Quando o pai da criança, o
soba Mwatchissata, soube do acontecimento, como já reportámos, dirigiu-se ao
comando municipal para reclamar e foi brutalmente espancado com coronhadas de
Kalashnikov e pontapés.
“Os comandantes estavam mesmo
ali dentro. Eles deram a ordem para baterem no soba, que estava vestido com a
sua farda de autoridade tradicional. Primeiro, deram-lhe uma bofetada tão
violenta que ele caiu logo no chão, e ali começaram a espancá-lo”, denuncia a
filha.
Esperança Silva Paulo explica,
com pesar, que o soba “é do MPLA, partido no poder, e tratam-no assim”.
Mas os desmandos da PIR não
terminam com o tiro contra Nelito Silva Paulo:
“Os mesmos polícias deram mais
um tiro nas pernas de uma senhora, residente no bairro Sanguenzo, que ia à
lavra. Eles estavam a avisar a população para ninguém circular porque havia
estado de sítio, por causa da manifestação”, prossegue Esperança Silva Paulo.
A cidadã vai mais longe e
denuncia ainda que outro grupo da PIR intoxicou, com gás lacrimogéneo, vários
garimpeiros que se encontravam de passagem e tentaram prestar os primeiros
socorros ao malogrado Txifutxi. “Vários ficaram estendidos onde foram atacados
e as pessoas estavam a tentar socorrê-los, atirando-lhes água.

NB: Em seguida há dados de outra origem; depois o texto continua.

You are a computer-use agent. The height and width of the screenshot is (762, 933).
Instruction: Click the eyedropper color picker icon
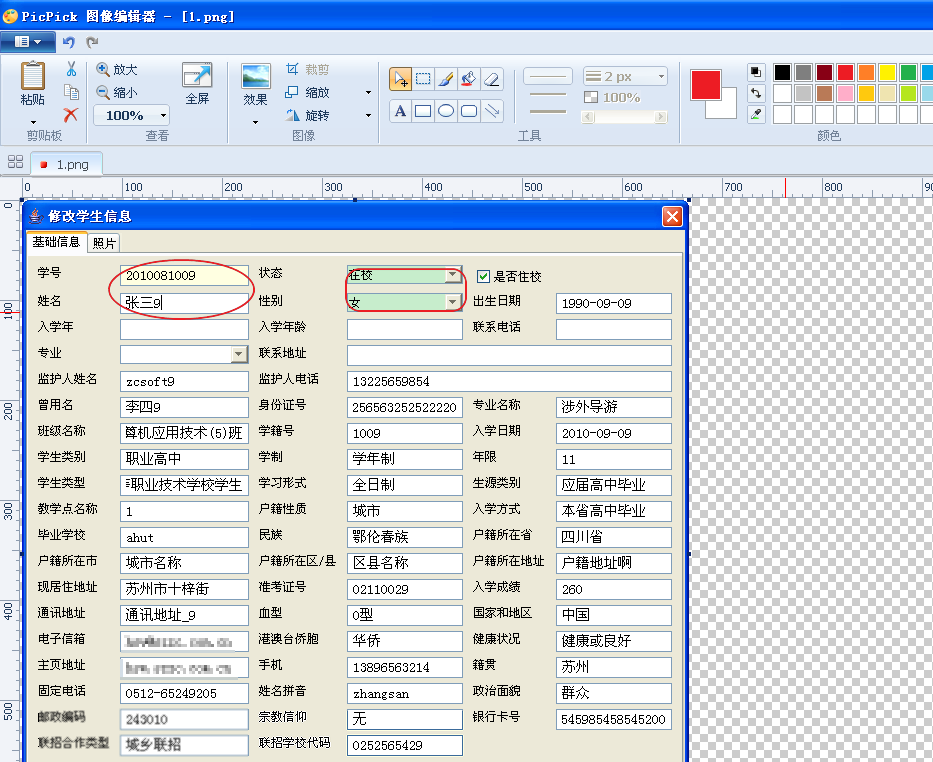coord(756,115)
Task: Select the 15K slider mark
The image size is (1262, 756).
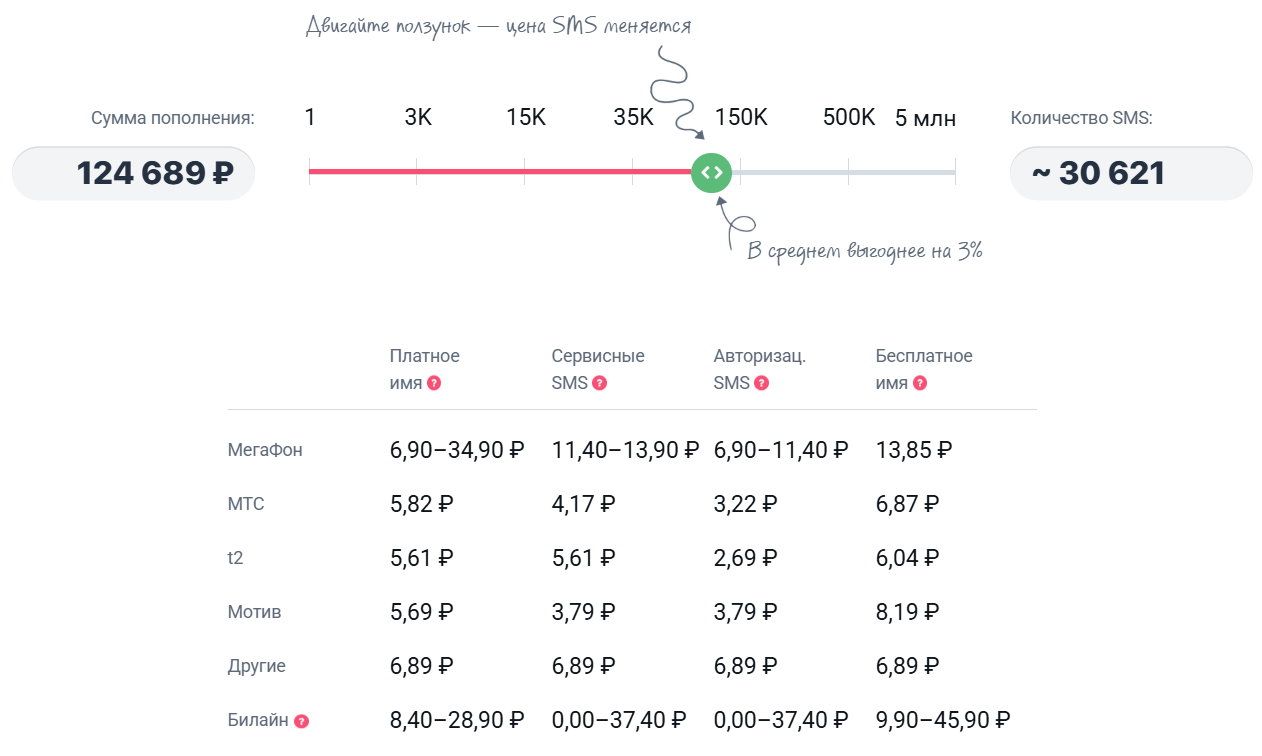Action: (x=526, y=117)
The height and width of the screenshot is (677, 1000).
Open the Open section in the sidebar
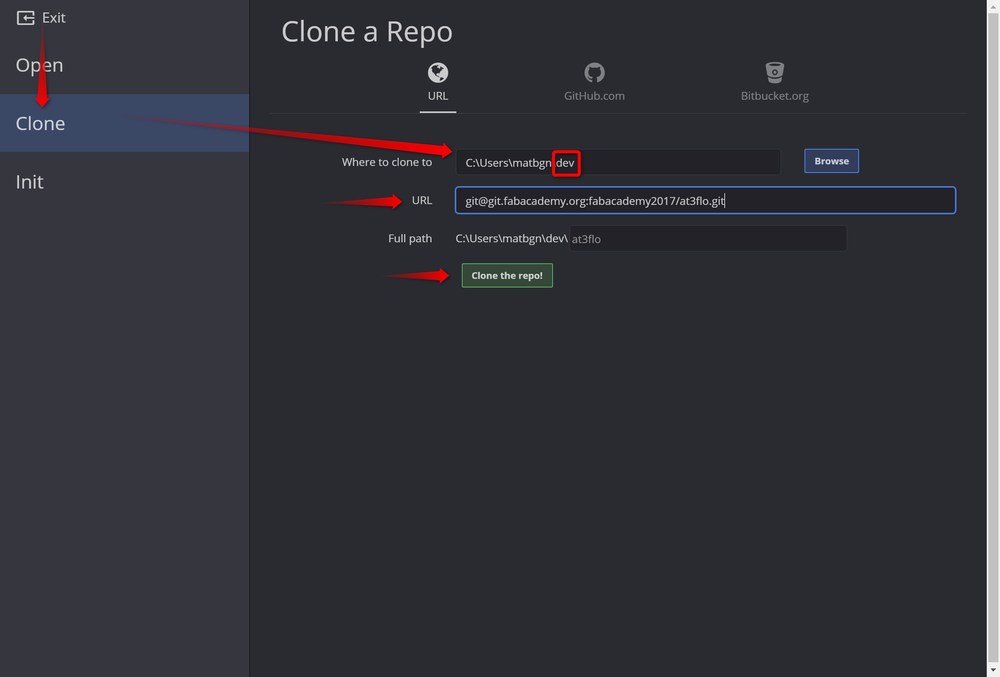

Um dos
garimpeiros apanhou tantas cacetadas, que lhe rebentaram a testa e foi parar ao
hospital, sangrava muito.”
“A esposa do garimpeiro estava
lá comigo no hospital. Os médicos obrigaram-na a comprar também os medicamentos
na rua para que o marido fosse atendido.”
Detidos e libertados
As manifestações que tiveram
lugar no município do Cuango, na vila do Luzamba e em Cafunfo, resultaram na
detenção de 56 cidadãos na primeira localidade e outros 16 na segunda.
No Cuango, as FAA auxiliam na repressão de manifestações. |
O activista André Candala, da
Comissão de Justiça e Paz em Cafunfo, confirma “a libertação de três sobas
inocentes [Candongo, Muamuxico e um terceiro] que estavam de passagem e se
cruzaram com os manifestantes na altura das detenções efectuadas por soldados
das Forças Armadas Angolanas (FAA)”.
“A repressão envolveu a
Polícia de Intervenção Rápida, a polícia regular, as FAA e a Polícia de Guarda
Fronteira. Chegámos a pensar que a guerra tinha reiniciado, com o tiroteio de
meia hora que esses homens travaram aqui em Cafunfo”, conta.
André Candala informa que
foram identificados mais cinco cidadãos feridos pelos disparos durante o
tiroteio. “No bairro A Luta Continua, o Joaquim apanhou um tiro no braço
esquerdo, a Joaquina na perna direita. Os outros três, alvejados nas pernas,
são do bairro da Elevação. Os homens que foram detidos foram muito bem
torturados, logo a partir do local de detenção.”